ACTIVITY
Render the rows from the line containing "This screenshot has height=315, width=474." through the line containing "(321, 200).", inclusive, as a Markdown table with two columns: Number for the row number and Text for the line. Omit blank lines.

AVAILABLE RECORDS
+ + + +
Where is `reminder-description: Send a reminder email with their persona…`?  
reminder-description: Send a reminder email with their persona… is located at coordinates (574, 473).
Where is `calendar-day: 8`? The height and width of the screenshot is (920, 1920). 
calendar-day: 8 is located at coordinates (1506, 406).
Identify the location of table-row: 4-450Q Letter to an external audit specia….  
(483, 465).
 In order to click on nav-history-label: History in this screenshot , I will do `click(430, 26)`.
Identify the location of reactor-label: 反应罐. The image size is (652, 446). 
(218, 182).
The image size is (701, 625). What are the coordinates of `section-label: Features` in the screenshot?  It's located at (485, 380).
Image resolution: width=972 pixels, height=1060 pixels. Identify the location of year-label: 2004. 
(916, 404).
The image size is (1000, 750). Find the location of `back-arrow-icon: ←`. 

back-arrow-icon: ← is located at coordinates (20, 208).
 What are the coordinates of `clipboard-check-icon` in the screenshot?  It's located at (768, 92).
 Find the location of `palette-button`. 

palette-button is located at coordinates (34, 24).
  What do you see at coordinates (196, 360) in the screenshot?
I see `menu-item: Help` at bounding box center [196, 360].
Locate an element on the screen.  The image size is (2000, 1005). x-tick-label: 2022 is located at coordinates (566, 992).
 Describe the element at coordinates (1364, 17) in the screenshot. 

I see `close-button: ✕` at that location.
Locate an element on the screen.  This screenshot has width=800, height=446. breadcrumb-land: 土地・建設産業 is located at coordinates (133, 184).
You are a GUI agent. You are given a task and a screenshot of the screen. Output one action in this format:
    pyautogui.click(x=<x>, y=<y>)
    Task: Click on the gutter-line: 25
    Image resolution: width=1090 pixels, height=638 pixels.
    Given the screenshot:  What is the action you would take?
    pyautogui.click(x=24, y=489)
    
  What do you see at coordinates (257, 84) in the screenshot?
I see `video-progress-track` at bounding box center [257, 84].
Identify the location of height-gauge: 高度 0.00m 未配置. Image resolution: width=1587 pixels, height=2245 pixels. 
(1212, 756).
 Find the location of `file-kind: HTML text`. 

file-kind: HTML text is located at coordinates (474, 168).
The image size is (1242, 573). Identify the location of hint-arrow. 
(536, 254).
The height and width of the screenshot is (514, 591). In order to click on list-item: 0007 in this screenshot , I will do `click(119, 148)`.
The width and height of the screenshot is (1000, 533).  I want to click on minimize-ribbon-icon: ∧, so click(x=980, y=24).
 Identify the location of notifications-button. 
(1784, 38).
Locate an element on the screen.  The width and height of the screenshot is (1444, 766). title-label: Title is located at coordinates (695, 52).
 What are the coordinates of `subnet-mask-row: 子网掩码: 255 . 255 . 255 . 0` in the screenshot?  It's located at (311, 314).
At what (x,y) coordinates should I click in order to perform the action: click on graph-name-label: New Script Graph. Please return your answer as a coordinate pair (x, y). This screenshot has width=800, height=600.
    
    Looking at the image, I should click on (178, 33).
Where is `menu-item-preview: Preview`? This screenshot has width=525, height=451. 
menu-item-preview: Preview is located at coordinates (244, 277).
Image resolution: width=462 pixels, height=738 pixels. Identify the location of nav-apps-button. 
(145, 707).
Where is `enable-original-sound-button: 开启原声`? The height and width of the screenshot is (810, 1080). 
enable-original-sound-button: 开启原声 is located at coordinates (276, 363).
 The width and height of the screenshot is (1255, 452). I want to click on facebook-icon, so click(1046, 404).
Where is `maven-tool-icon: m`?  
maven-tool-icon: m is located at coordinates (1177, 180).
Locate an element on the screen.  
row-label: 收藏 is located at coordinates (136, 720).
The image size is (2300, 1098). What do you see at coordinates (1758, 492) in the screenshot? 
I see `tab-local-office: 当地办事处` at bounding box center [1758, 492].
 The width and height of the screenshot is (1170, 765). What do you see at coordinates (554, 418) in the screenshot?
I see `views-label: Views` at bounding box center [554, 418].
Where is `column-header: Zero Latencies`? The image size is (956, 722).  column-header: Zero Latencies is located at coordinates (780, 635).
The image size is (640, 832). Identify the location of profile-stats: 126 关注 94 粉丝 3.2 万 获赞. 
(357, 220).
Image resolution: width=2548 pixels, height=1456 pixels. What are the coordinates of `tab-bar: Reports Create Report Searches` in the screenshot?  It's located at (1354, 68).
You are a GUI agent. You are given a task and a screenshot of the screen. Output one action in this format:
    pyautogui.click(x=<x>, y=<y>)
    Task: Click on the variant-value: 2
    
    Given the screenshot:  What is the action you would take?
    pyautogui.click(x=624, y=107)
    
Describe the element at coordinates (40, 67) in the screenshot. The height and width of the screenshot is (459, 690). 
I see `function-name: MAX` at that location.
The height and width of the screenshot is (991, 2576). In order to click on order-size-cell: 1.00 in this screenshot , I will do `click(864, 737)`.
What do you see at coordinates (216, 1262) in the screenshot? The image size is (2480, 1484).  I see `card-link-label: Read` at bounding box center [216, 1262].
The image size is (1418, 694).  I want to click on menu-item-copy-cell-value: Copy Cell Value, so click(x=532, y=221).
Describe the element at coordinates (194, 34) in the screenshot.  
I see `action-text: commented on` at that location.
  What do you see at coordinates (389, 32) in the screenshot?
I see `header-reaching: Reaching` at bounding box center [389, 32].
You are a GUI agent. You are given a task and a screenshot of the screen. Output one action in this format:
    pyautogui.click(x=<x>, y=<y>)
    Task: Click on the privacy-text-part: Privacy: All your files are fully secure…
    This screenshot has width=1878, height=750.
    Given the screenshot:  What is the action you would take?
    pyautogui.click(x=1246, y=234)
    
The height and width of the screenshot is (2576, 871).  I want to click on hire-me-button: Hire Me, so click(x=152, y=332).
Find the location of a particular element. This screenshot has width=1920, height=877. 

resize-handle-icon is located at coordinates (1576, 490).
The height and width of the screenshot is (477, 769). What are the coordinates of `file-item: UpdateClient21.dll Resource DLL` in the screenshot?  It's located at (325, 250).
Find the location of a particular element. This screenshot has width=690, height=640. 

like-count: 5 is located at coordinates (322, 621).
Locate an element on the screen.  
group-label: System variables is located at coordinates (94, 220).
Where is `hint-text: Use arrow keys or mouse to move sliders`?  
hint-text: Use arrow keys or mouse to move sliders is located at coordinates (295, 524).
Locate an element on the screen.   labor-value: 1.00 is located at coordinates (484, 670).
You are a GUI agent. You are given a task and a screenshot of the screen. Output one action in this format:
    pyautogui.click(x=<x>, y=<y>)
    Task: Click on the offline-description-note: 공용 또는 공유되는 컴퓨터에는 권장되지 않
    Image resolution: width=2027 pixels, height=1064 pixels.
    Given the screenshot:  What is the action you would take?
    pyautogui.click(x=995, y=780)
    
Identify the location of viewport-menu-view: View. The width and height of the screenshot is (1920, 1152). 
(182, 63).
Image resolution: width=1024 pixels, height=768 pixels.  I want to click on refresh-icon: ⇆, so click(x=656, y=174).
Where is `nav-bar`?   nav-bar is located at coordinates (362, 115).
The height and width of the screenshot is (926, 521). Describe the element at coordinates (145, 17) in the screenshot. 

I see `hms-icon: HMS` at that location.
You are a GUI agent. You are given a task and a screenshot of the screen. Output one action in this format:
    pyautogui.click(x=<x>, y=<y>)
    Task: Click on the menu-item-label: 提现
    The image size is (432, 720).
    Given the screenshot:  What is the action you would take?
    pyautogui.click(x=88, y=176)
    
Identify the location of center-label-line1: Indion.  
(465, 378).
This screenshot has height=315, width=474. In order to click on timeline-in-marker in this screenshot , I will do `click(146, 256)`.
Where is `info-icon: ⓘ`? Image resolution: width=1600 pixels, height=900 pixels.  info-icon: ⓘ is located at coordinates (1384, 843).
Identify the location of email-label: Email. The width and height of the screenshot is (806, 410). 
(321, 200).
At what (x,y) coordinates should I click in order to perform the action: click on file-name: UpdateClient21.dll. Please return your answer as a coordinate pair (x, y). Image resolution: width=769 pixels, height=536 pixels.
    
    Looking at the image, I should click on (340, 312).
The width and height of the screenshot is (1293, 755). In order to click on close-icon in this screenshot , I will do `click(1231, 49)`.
+ + + +
YOUR SOLUTION
| Number | Text |
|---|---|
| 1 | This screenshot has height=315, width=474. In order to click on timeline-in-marker in this screenshot , I will do `click(146, 256)`. |
| 2 | Where is `info-icon: ⓘ`? Image resolution: width=1600 pixels, height=900 pixels.  info-icon: ⓘ is located at coordinates (1384, 843). |
| 3 | Identify the location of email-label: Email. The width and height of the screenshot is (806, 410).  |
| 4 | (321, 200). |